Would love to find out other solutions to this. Hopefully a windows update will fix this in the future.

EDIT (New AutoHotkey solution for Windows 11):

WinGet, last_process, ID, A
WinMove, ahk_id %last_process%,, Left, -10, Width, A_ScreenHeight-30

Using F8 as shortcut, this will resize the last focused window to account for the taskbar and negative 10px on top to be able to click the chrome tabs from MouseY:0px. (Since FancyZones doesn't really fix either of those issues)


I've put together this AHK script (also as .exe) that auto-resizes a window when left and right mouse buttons are down (for use with FancyZone). Works on almost any window but mainly designed for browsers and top edge tab switching.



You may still use the Windows 10 split screen feature to maximize Chrome (or any window) to the left half of the screen, this way:

  • Maximize the window using snap : Win+Up
  • Move to the screen's left half with snap : Win+Left

Here is a screenshot of the top of my screen after executing the above sequence:

enter image description hereClick to enlarge the image

To see how many pixels this save you, here are enlarged screenshots of the upper-left edge of Chrome.
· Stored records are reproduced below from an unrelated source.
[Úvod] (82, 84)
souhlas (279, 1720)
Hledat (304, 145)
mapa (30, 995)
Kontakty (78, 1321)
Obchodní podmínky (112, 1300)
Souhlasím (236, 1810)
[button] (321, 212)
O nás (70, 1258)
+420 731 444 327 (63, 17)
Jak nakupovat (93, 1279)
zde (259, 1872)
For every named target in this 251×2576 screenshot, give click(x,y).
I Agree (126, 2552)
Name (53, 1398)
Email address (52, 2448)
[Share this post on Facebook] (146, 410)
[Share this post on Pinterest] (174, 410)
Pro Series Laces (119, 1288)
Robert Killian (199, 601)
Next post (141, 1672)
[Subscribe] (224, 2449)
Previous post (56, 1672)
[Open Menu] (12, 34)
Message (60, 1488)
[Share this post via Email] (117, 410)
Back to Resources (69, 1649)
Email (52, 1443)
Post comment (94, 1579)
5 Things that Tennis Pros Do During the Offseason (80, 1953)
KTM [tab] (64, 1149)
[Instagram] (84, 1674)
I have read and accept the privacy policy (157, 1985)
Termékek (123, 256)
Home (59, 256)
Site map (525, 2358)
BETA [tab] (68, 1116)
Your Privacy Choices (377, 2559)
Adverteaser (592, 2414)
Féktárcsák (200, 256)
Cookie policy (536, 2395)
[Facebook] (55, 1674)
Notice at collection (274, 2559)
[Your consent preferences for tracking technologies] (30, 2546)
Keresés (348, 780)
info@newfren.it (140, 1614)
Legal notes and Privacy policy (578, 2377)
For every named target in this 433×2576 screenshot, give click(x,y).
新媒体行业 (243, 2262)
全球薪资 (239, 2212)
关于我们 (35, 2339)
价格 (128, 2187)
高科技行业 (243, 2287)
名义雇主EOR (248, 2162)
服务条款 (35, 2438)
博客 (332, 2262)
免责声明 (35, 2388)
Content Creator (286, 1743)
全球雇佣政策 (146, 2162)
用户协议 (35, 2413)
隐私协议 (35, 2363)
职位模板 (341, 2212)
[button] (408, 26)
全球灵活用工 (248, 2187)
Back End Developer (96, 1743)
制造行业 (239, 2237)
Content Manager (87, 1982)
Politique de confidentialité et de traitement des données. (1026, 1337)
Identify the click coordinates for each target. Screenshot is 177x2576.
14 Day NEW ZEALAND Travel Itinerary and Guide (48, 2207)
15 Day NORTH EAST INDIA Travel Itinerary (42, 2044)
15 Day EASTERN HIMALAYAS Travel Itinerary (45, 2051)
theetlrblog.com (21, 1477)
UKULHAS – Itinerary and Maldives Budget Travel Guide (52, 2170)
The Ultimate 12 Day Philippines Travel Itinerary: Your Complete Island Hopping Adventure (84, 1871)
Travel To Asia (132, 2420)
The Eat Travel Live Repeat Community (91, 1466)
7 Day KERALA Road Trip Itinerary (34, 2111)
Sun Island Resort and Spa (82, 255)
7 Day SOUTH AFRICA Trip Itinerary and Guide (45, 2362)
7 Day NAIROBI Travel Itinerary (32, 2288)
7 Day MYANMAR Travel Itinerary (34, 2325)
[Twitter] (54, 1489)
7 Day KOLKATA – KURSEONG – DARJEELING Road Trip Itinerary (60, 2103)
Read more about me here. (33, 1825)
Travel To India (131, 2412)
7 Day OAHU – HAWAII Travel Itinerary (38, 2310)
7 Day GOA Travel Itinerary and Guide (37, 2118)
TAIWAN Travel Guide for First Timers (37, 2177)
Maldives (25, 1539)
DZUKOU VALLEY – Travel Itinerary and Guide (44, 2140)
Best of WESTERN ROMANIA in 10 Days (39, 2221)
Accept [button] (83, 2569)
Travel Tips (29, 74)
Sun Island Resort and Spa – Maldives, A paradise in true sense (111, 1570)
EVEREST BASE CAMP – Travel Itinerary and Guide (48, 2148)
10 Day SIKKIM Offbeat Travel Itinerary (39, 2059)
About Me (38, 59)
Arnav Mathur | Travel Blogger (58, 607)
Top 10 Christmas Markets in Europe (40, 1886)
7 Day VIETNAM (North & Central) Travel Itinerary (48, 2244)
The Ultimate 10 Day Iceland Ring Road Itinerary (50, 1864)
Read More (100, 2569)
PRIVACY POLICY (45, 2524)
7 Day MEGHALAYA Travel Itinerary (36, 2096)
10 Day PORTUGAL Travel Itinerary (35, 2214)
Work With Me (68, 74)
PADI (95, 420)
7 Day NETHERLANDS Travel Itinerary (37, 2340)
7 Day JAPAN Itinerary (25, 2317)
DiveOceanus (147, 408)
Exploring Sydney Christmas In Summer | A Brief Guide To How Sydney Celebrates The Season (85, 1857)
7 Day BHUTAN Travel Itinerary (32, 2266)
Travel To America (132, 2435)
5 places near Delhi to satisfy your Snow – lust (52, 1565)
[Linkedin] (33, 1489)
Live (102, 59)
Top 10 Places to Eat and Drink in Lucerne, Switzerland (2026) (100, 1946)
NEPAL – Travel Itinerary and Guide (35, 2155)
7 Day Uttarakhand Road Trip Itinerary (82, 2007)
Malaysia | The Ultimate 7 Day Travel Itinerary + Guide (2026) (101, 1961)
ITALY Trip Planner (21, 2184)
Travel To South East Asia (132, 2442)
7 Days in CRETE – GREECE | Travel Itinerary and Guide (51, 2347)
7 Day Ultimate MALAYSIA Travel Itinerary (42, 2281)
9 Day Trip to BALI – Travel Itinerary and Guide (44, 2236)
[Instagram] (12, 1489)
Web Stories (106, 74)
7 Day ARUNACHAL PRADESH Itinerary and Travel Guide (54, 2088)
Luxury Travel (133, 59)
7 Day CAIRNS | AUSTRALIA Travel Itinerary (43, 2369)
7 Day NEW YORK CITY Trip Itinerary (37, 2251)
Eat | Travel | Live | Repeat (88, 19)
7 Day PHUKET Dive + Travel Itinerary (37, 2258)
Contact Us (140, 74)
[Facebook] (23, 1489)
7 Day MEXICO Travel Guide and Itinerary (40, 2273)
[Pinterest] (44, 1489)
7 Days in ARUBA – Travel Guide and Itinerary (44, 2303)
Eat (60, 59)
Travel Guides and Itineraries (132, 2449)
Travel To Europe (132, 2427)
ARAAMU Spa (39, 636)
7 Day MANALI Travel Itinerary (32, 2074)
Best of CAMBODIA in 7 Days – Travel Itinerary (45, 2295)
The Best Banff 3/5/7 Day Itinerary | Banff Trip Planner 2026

enter image description here


enter image description here

There are now only two border pixels left at the top.

  • 1
    This does not work for me. And it doesn't work for you either by the looks of the image. Notice that the middle button next to the close button is not a Restore Down but Maximize. Are you able to change tabs by moving the cursor all the way up to the top edge and clicking from the MouseY = 0px ?
    – Miro
    May 20 at 23:53
  • Not at Y=0px, but rather at Y=2px. I don't know of a better way to convince Chrome to stay in maximized state without taking up the whole screen.